3° « we ought to follow the advice of Frédéric Bastiat [i]n his famous 1850 essay, “That Which Is Seen and That Which Is Not Seen” »

Autant voir apparaître le nom de Hayek dans une étude de droit de la concurrence, sans être fréquent, n’a rien d’exceptionnel, autant il est extrêmement rare d’y voir figurer celui de Frédéric Bastiat. C’est donc avec une très agréable surprise que j’ai pu lire, sous la plume de Mme Ohlhausen, que

When we analyze harms and benefits, both in our enforcement efforts and in policymaking more generally, we ought to follow the advice of Frédéric Bastiat. In his famous 1850 essay, “That Which Is Seen and That Which Is Not Seen,” Bastiat argues that he could tell the difference between a good and a bad economist, based on a single methodological habit. A bad economist, he said, judges a policy or action based only on the seen first-order effects of that action. In contrast, a good economist takes account both of the effects which are seen and also of those which it is necessary to foresee.

Non seulement Mme Ohlhausen cite le nom de Bastiat, mais en plus elle discute un de ses plus fameux principes, « Ce qu’on voit et ce qu’on ne voit pas ». Ce principe est aussi élémentaire qu’ignoré et, s’il était pris en compte sérieusement, il aurait des conséquences dévastatrices pour le droit de la concurrence. Je doute malheureusement que Mme Ohlhausen en ait pris la pleine mesure et que, le cas échéant, elle approuverait ces implications.

En effet, l’on se souvient que les effets d’une hausse de prix résultant d’une restriction de concurrence sont de deux ordres. D’une part, certains consommateurs vont dorénavant s’abstenir de consommer, donnant ainsi lieu à une « perte de surplus », et, d’autre part, certains consommateurs vont préférer payer un surprix pour pouvoir maintenir leur consommation inchangée, ce qui générera un « transfert de surplus » au profit du monopoliste.

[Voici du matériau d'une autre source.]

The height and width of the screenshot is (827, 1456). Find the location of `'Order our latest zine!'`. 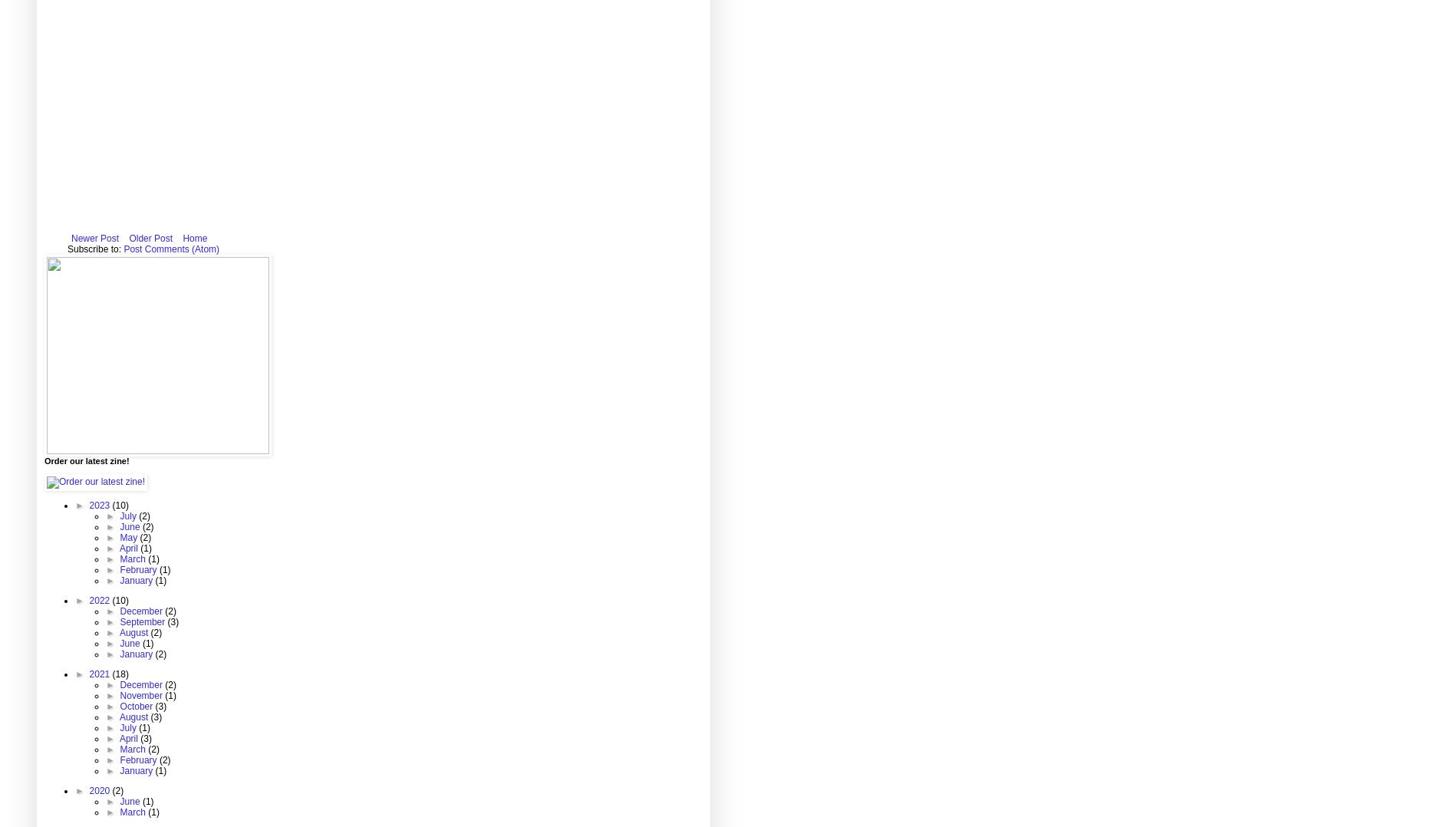

'Order our latest zine!' is located at coordinates (86, 460).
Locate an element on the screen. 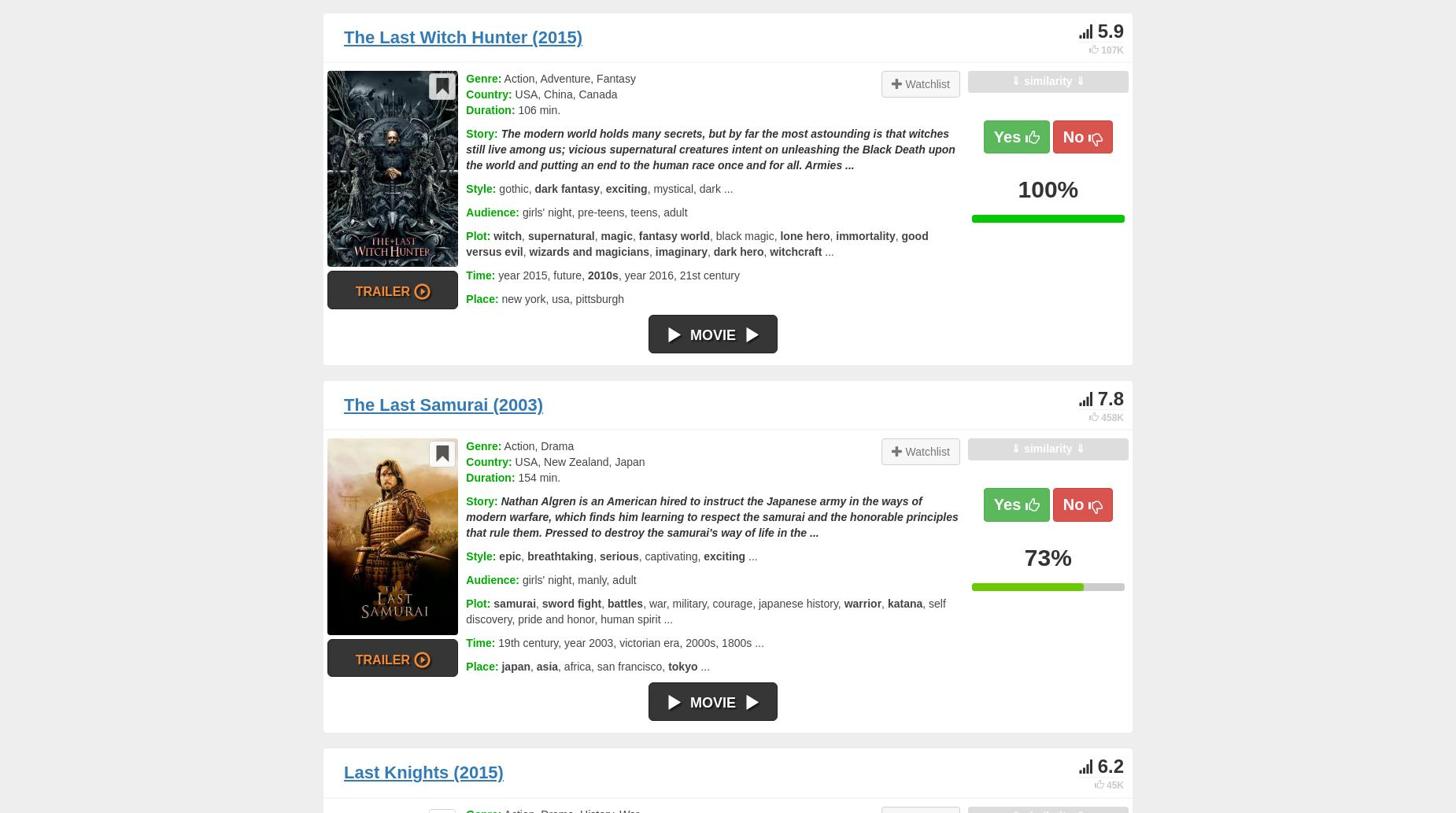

Dans la théorie néoclassique, seule la « perte de surplus » constitue un dommage. En effet, le surplus en cause est (supposément) perdu pour tout le monde. La richesse de la société est donc diminuée d’autant. A l’inverse, le « transfert de surplus » est considéré comme neutre : certains agents s’enrichissent, d’autres s’appauvrissent, mais la richesse de la société n’a pas varié.

Or, quand Mme Ohlhausen parle de « dommage pour les consommateurs », il est extrêmement vraisemblable qu’elle ait en tête le « transfert de surplus », et non la « perte de surplus ». En effet, cette dernière est généralement d’un montant si minuscule que les régulateurs ne prétendent même pas vouloir en tenir compte. En revanche, les régulateurs considèrent habituellement que le « transfert de surplus » est dommageable, au motif qu’il bénéficierait uniquement aux entreprises.

L’on aura noté que cette attitude revient à prendre à rebours la théorie néoclassique, puisque pour cette dernière le transfert de surplus ne constitue pas un dommage. L’on relèvera également le terrible présupposé idéologique sur lequel repose la pratique des régulateurs : le bien-être des entreprises (i.e., celui des entrepreneurs) n’importerait pas.

Mais je n’entrerai pas ici dans une discussion d’ordre éthique. La réflexion purement économique suffira. En effet, si l’on tient compte du principe de Bastiat, l’on s’apercevra que, même du point de vue des consommateurs, le régulateur, en sanctionnant une pratique anticoncurrentielle en raison du « surprix » (du transfert de surplus) qu’elle cause ou causerait, prend en compte ce qui se voit et omet ce qui ne se voit pas.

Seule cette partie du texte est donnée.